The reason these AUs are so popular is that, of course, they're EASY to write. "Write what you know": extraordinary characters and situations mapped onto painfully ordinary American life.

I also did a lot of early scribbling in my notebooks when I was a kid, and played make-believe in the backyard or in the woods behind my house. Quite a bit of it was proto-fanfic; having adventures in Narnia, etc. I'd like to think it helped me improve as a writer for when I did get online at age 16.
ext_120533: Deseine's terracotta bust of Max Robespierre (Dwarf)

[identity profile] silverwhistle.livejournal.com 2014-03-14 01:42 am (UTC)(link)
What makes me crazy, and this is not just for history-based fandoms, although common in them, is when fanfic writers can't be bothered (or as you might say, arsed) to do any research and so set all their fic in modern-day AUs.
Yes: that is sheer laziness. Another thing that bugs me are modern-self-insertion-character dropping into settings where that simply isn't appropriate. In something like Doctor Who, it can be made to fit with the universe depicted, but any more vapid "modern girls falling into Middle-Earth" and I will ask Bob if I can borrow the Orcrist to slice and dice 'em!
I also did a lot of early scribbling in my notebooks when I was a kid, and played make-believe in the backyard or in the woods behind my house. Quite a bit of it was proto-fanfic; having adventures in Narnia, etc.
Same here, using old desk-diaries to write in! But I didn't hear the term 'fanfic' until the 1990s, by which time I was in my 30s, and had thought it was just a quirk of mine. (Just as I didn't know until I was in fandom circles online that h/c wasn't just a personal quirk, either!)
I'd like to think it helped me improve as a writer for when I did get online at age 16.
I didn't get online until 1997-ish, by which time I was in my early 30s.

[identity profile] transemacabre.livejournal.com 2014-03-14 03:53 am (UTC)(link)
I got into fandom in like late 1998 or early 1999, so I would've been 15! X-Men was the first fandom I ever read, but it was awhile before I started writing.

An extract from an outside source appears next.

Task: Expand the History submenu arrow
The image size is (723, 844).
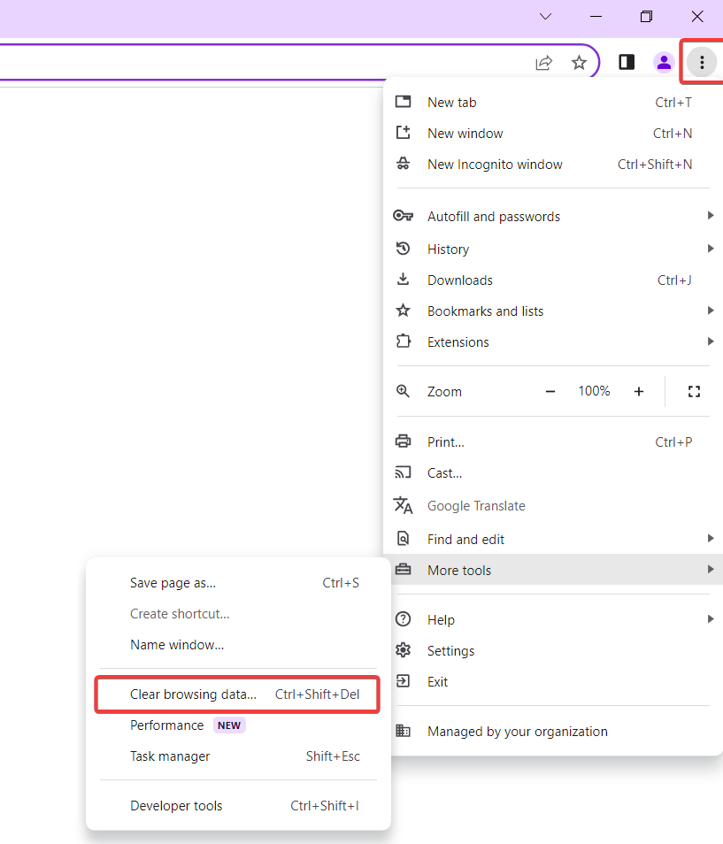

Fandoms been around for a bazillion years, since people started writing Gilgamesh's adventures in cuneiform, or maybe before that. It took a loooong time to coalesce into the form we know it today. Imagine a coffee shop AU with Gilgamesh/Enkidu! Jesus! (or should I say Bel?)
ext_120533: Deseine's terracotta bust of Max Robespierre (Rudel)

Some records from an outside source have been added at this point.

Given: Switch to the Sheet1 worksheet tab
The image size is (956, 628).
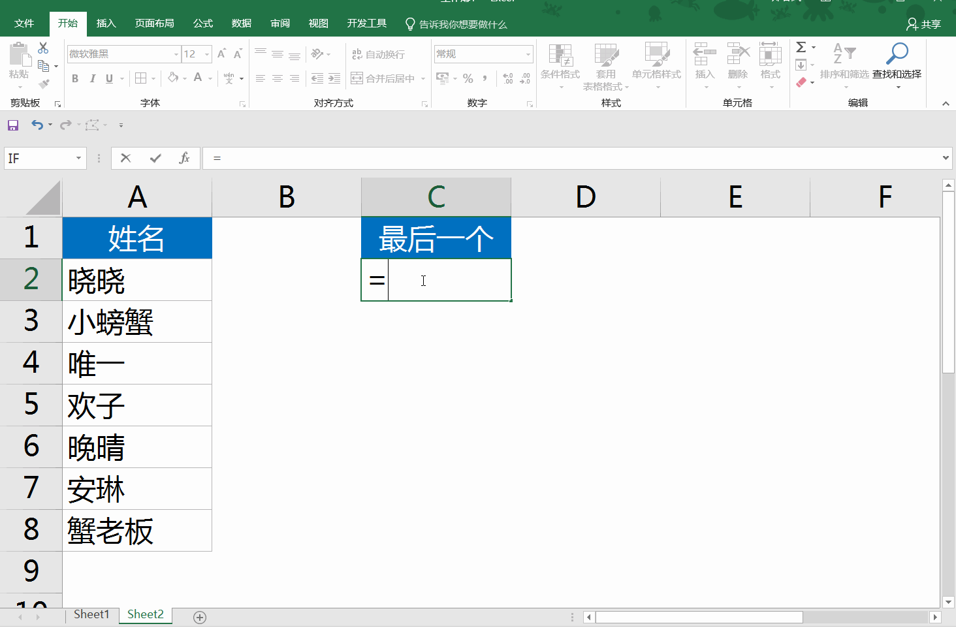Looking at the screenshot, I should pyautogui.click(x=91, y=614).
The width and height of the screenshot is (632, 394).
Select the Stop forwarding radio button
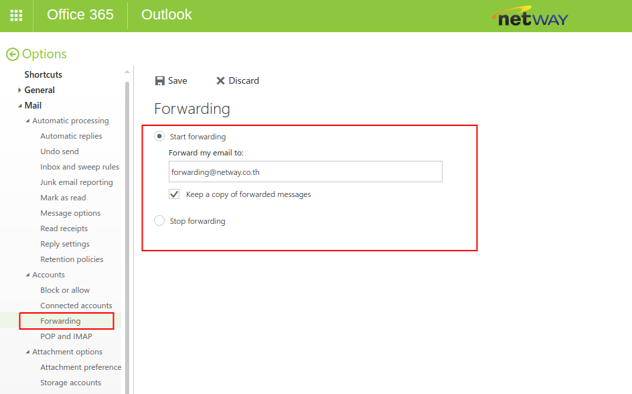159,220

[identity profile] silverwhistle.livejournal.com 2014-03-14 12:11 pm (UTC)(link)
Fandoms been around for a bazillion years, since people started writing Gilgamesh's adventures in cuneiform, or maybe before that. It took a loooong time to coalesce into the form we know it today.
Oh indeed! One of the great examples of it, I think, is the expansion of the Arthurian corpus in the Middle Ages, as you get people making up stories about OCs and sticking them on by saying, "He's a Knight of the Round Table you've not heard of before!" The Guenevere/Lancelot ship was, I suspect, invented by someone who was squicked out by her original canonical ship (with her husband's nephew/son).
Edited 2014-03-14 12:13 (UTC)

[identity profile] transemacabre.livejournal.com 2014-03-17 11:28 pm (UTC)(link)
There were even over-invested shippers way back when, like the ones that harassed Alcott to make Jo/Laurie endgame in Little Women. I think she even admitted that she had Jo marry some other dude and Laurie marry Jo's little sister just to fuck with the rabid shippers.